Classificação indicativa: 18 anos (consumo de drogas, linguagem erótica e obscena, insinuação de sexo e gestos obscenos)
Extras: fartos, com destaque para alguns curtas originais e para o doc “Como Encontrar um Parceiro se Você For Bi... Volt”

A CONCEPÇÃO (Brasil/2005, 96 min.)
Este crítico já comentou esse filme brasiliense em entrevista com o lindo ator Juliano Cazarré para o Mix Brasil; chega agora ao DVD. Escrito e dirigido por José Eduardo Belmonte, o longa sugere um grupo de pessoas que se reúne queimando o R.G., cortando qualquer vínculo com a oficialidade e sendo uma pessoa diferente a cada dia. O manifesto da Concepção pretende libertar o ser humano. Nessa total dissolução dos parâmetros sociais, todos também são de todos. Neste sentido, há cenas calientes, inclusive de trenzinho, entre Cazarré e os atores Milhem Cortaz (“Carandiru”) e Matheus Nachtergaele, que faz X, o guru do movimento. E se for a praia do espectador, pode-se ver várias vezes a nudez total do ator do Distrito Federal Murilo Grossi, sempre em desabalada correria. Ainda no elenco, a bela Rosanne Holland, agora na novela das sete da Globo, como barwoman. Vale conferir esta obra inventiva, autoral, sexy e descontrolada, mesmo que seja para odiar.

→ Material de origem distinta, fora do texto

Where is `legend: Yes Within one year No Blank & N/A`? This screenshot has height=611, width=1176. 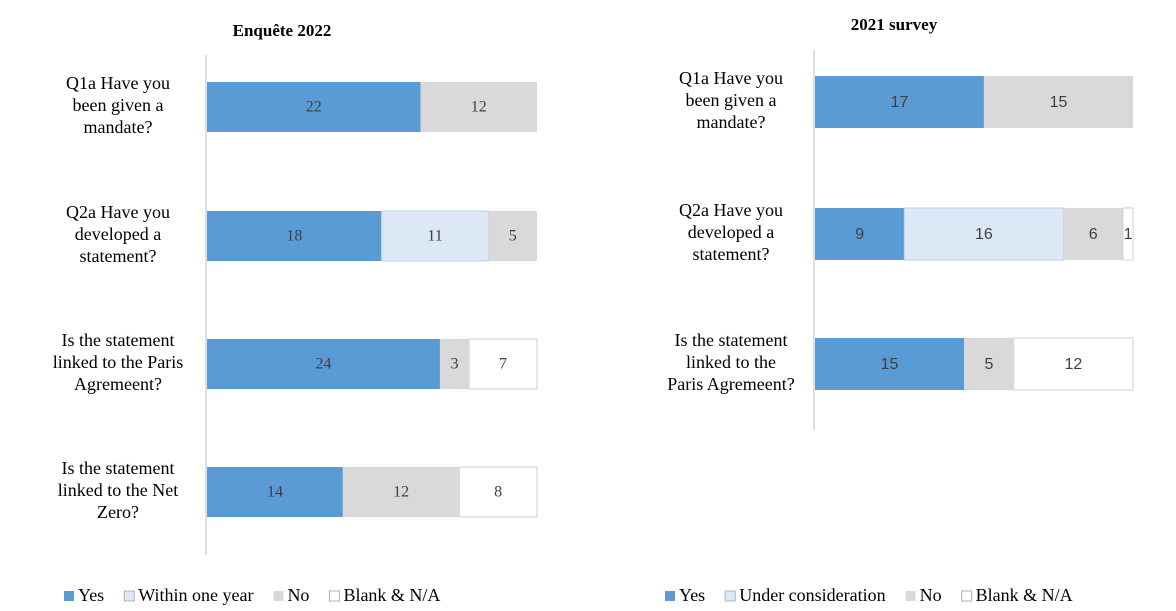 legend: Yes Within one year No Blank & N/A is located at coordinates (252, 595).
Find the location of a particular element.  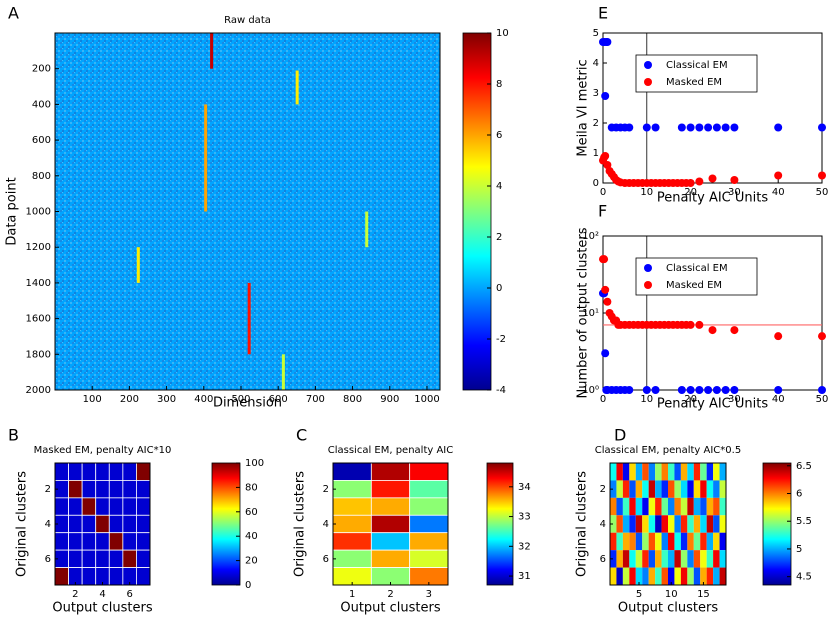

y-tick-label: 1000 is located at coordinates (38, 212).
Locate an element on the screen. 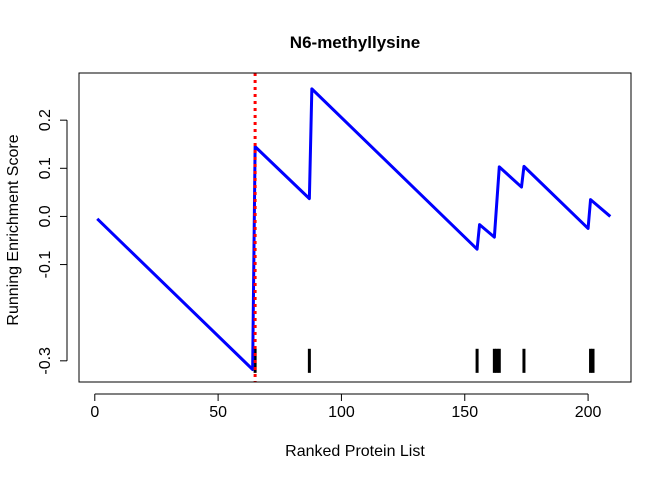 The height and width of the screenshot is (480, 672). x-tick-label: 150 is located at coordinates (464, 412).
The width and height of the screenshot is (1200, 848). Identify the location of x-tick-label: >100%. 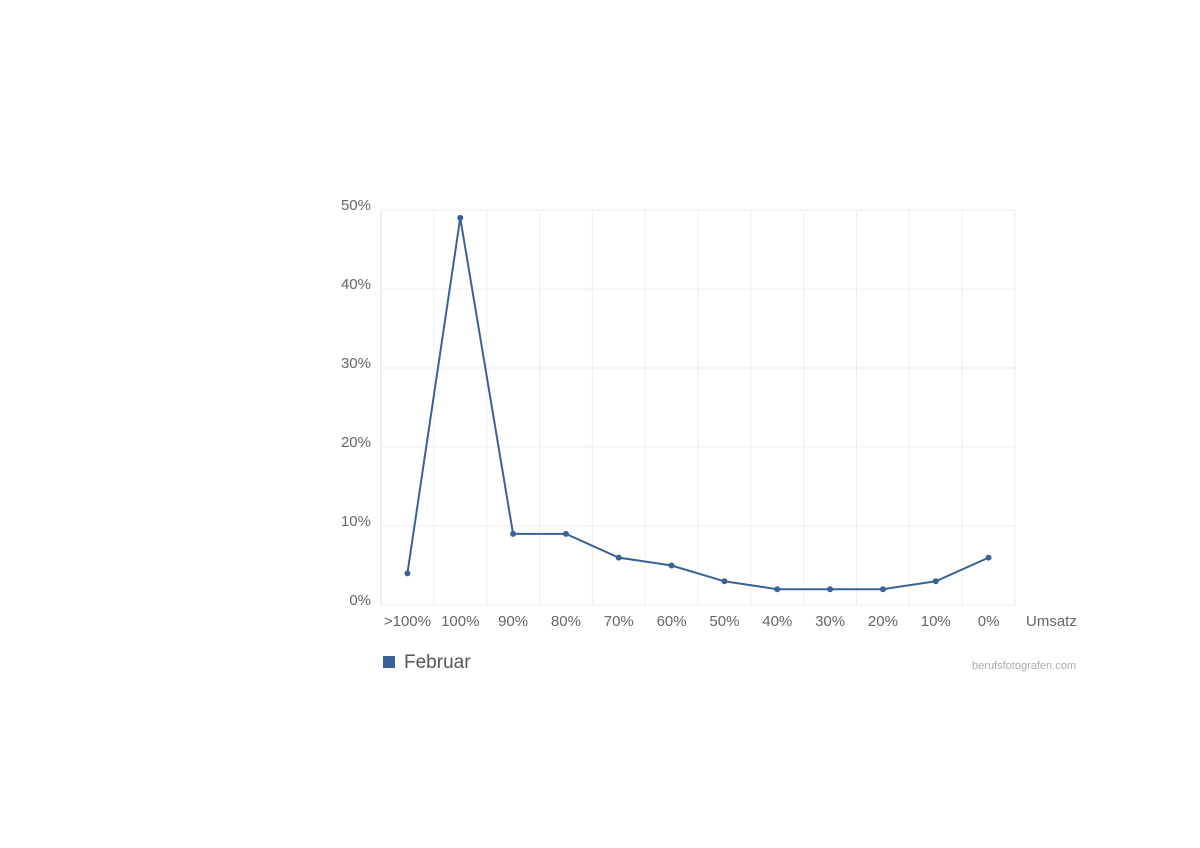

No festival de Brasília 2005 conquistou os Candangos de edição (Belmonte e Paulo Sacramento) e trilha sonora (Zé Pedro Gollo), e no de Cuiabá 2006 o Coxiponé de direção de arte (Akira Goto).
Classificação indicativa: 18 anos (consumo de drogas ilícitas, linguagem obscena, nudez e relação sexual).
Extras: trilha de áudio; comentários do diretor; o Manifesto Concepcionista; cenas excluídas; making of e trailer.